2.4. Mouse Sensitization and Challenge with OVA

Asthma in C57BL/6J mice was induced by OVA sensitization (IP, 10 mg OVA absorbed to 0.9 mg Al(OH)₃ containing 20 ml saline, once a day for two days, at seven day intervals) and boosting (intranasal treatment of OVA 10 μg/50 μl saline, twice a day for two continuous days) according to previous OVA-induced asthma mouse experiments [20, 22]. One week after the first OVA sensitization, the mice received a second OVA solution. At seven days after the second OVA sensitization, the mice were intranasally challenged with OVA (10 μg/50 μl) twice a day for 2 continuous days using yellow tips attached to micropipettes.

2.5. Measurement of Body Weights

Changes of body weights were measured one day before initial herbal mixture administration, on the day of the first herbal mixture administration, and at 1, 7, 14, 15, and 16 days after initial DEXA or herbal mixture administration using an automatic electronic balance (XB320 M, Precisa Instruments, Dietikon, Switzerland). To reduce the individual differences, the body weight gains during the 16 days of the experimental periods were calculated as body weight at 24 h after the last (16^th) administration minus body weight on the day of first administration.

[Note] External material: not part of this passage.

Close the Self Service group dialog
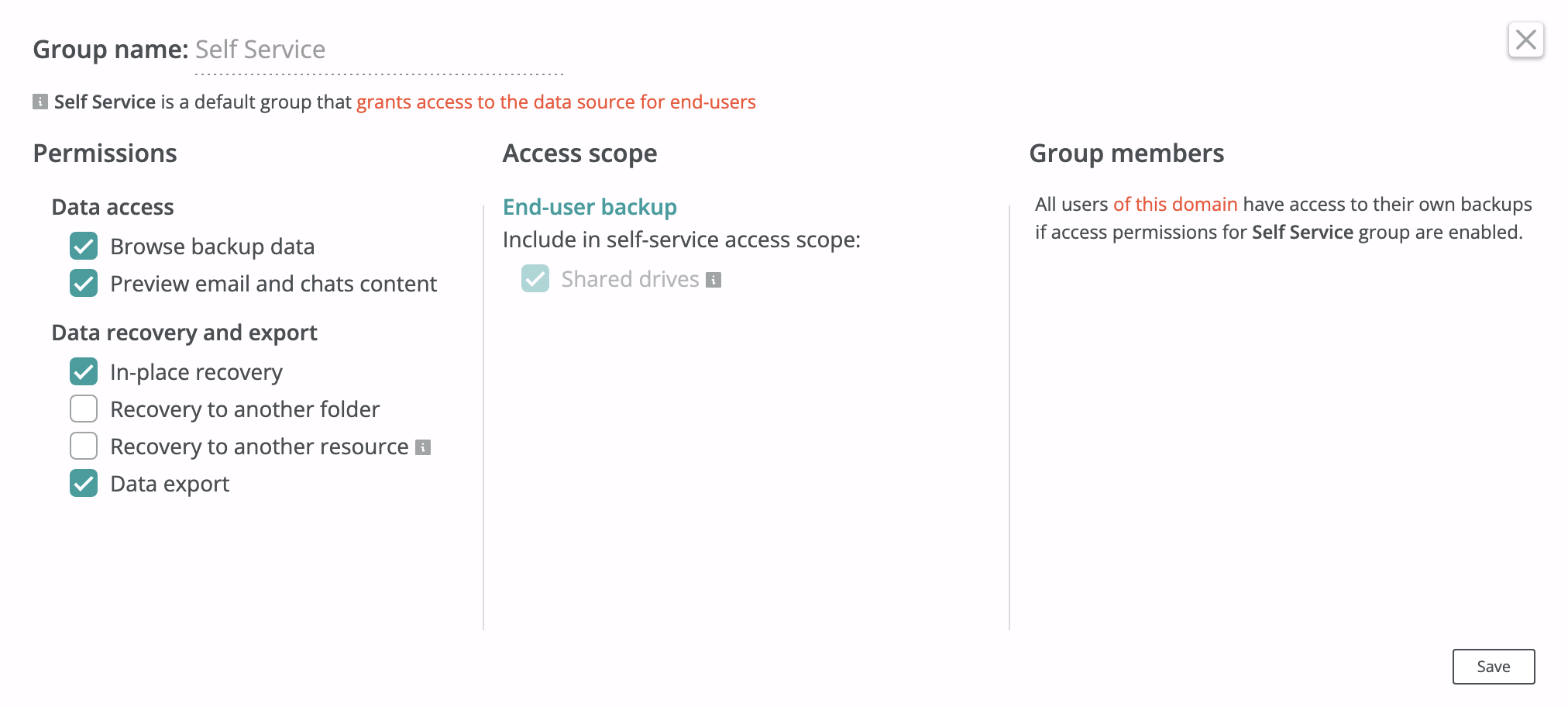(x=1525, y=40)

2.6. Gross Inspection and Measurement of Lung Weights

At 24 h after the last administration and 25 h after the second OVA boosting, we separated individual lungs that were under anesthesia with 2 to 3% isoflurane in the mixture of 70% N₂O and 28.5% O₂ using rodent inhalation anesthesia apparatus (Surgivet, Waukesha, WI, USA) and rodent ventilator (Model 687, Harvard Apparatus, Cambridge, UK) and performed the gross inspections with imaging by a commercial digital camera (FinePix S700, Fujifilm, Tokyo, Japan). After that, the weights of individual lung were measured at Gram levels (absolute wet weights) using an automatic electronic balance (XB320 M, Precisa Instruments, Dietikon, Switzerland). Relative lung weights were expressed as percentage of body weights [(absolute lung wet-weights/body weight at sacrifice) × 100].

2.7. Lung Sampling

After lung weight measurement, two 3–0 nylon ligations were conducted on the left secondary bronchus and right lower secondary bronchus. We used the left lung for histopathological inspections, the right lung upper and middle lobes for BALF collection, and the right lung lower lobes for cytokine analysis.

2.8. BALF Collection

After 3–0 nylon ligations, 1 ml of physiological saline was instilled in the tracheal cannula (20 G) with subsequent aspiration with a syringe. This was repeated twice, yielding two samples from each animal according to previous methods [20, 22] with some modification. The total number of cells was counted by an automated cell counter (Countess C10281; Invitrogen) under trypan blue stain. In addition, total leukocyte numbers and differential counts, lymphocytes, neutrophils, eosinophils, and monocytes, were detected by an automated hematology cell counter (Cell-DYN3700, Abbott Laboratories, Abbott Park, IL, USA).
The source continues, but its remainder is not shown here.